Kimlik siyasetinin reddi mi, inkarı mı?

Türkiye'de siyasetin temelde kimlik siyaseti olduğunu ve iki başat kimlik olan 'Türkçülük' ve 'İslamcılık' üzerinden yürüdüğünü iddia edip duruyorum.
Bugün 'İslamcı' kimliğin esas büyük partisi Ak Parti. 'Türkçü' kimlik ise CHP ve MHP'de kendini buluyor.
'İslamcı' dediğimin pür manada 'İslamcı' olmadığını, dindar anlamda muhafazakarlıktan cumhuriyet döneminde ezilmişliğe ve dışlanmışlığa uğramışlara kadar pek çok alt kimliği içinde barındırdığını söylemem gerek. Aynı durum, yani kimlikler koalisyonu hali 'Türkçü' kimlik için de geçerli elbette. Bu da bir şemsiye. Ben isimlendirmede kolaylık olsun diye 'Türkçü' ve 'İslamcı' kelimelerini kullanıyorum, dileyen başka kelime kullanabilir elbette. (Ama 'sol' ve 'sağ' bence kullanılmamalı, çünkü açıklayıcı değil.)
Peki bu analizin çerçevesinden bakınca 'Türkçü' partilerin ortak adayı İhsanoğlu nereye oturuyor?
Ben, Ekmeleddin İhsanoğlu'nu 'Türkçü' veya 'İslamcı' kimliğe sıkıştırmanın ona edilebilecek en büyük ayıplardan biri olduğunu düşünürüm. İhsanoğlu'nun entellektüel derinliği ve dini bilgisi, onu bu kimliklerin tipik temsilcilerinden çok daha uzağa koyar.

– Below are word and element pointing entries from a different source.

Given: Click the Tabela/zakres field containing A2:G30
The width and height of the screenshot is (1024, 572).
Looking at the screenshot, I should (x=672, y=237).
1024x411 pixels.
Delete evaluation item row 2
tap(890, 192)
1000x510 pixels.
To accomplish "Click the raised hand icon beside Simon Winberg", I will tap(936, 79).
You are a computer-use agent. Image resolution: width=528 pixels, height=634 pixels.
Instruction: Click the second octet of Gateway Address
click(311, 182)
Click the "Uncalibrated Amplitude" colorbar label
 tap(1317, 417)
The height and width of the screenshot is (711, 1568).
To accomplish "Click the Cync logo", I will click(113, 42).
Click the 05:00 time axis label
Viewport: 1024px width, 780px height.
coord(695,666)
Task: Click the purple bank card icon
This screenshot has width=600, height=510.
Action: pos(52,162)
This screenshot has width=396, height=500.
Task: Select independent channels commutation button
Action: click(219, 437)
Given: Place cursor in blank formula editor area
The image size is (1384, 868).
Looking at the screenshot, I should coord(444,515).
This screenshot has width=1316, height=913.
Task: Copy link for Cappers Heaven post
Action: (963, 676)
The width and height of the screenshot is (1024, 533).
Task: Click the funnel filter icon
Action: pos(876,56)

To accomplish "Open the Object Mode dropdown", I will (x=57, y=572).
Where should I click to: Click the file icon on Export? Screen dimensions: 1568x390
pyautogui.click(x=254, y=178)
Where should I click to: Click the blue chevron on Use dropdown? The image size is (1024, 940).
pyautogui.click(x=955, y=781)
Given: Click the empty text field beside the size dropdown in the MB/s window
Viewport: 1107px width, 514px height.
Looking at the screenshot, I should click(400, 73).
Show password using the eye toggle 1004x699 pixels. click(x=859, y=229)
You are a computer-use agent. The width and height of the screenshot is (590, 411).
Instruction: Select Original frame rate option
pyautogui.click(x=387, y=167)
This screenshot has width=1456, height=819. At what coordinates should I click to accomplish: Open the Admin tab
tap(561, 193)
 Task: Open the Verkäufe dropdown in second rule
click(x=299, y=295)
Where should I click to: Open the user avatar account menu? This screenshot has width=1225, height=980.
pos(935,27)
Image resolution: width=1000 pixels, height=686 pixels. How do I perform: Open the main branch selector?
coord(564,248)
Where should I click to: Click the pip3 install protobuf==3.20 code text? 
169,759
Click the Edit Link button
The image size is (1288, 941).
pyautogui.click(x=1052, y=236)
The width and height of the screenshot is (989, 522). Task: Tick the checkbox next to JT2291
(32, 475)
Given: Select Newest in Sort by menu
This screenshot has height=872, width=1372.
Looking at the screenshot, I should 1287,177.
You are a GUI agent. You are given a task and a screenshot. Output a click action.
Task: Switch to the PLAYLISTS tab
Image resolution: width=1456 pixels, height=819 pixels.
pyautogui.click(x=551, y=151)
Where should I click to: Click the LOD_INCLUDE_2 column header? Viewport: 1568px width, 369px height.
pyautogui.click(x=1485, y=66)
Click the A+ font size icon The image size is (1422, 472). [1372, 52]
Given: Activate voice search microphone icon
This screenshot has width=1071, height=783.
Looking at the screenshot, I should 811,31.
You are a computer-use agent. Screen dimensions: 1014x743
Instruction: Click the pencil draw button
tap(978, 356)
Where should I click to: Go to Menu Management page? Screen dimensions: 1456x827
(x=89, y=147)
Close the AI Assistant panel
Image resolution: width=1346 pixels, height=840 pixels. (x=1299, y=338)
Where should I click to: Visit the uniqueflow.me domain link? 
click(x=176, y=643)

Ancak İhsanoğlu'nun böyle bir kişiliği var diye toplumda var olan kimlik bazlı (isterseniz siz onu 'bize benzeyen adaya oy veririz' diye okuyun) oy verme davranışı yok olup gidecek değil. Bunca yılın kutuplaşma yatırımlarını hiçbir siyasi parti kaldırıp çöpe atmaz.
'İslamcı' kimliğin seçmeni sırf adı 'Ekmeleddin' ('Dinin en olgunu, en olgunlaştırdığı isim' anlamına geldiğini söylüyor sözlükler, zaten 'ekmel' Arapçada 'kemal'den, yani 'tam, mükemmel olmak'tan gelen bir sıfat) diye İhsanoğlu'na oy verecek değil; hele Recep Tayyip Erdoğan'la kıyasladığında İhsanoğlu bu kitleden ne kadar oy kopartabilir şüpheli.
Öte yandan 'Türkçü' kimliğin seçmeni de, sırf partileri öyle emir verdi diye ve sırf Erdoğan'ın karşısındaki aday diye Ekmeleddin İhsanoğlu'na oy verir mi, kendi kimliğinin İhsanoğlu'nda temsil edildiğini düşünür mü, bundan da şüpheliyim.

Muhalefetin aradığı 'çatı' adayın doğru çatı olup olmadığını, muhalefetin zaten var olan temsil sorununu bu aday seçimi ile daha da derinleştirip derinleştirmediğini önümüzdeki haftalar, hatta aylar boyunca konuşacağız anlaşılan.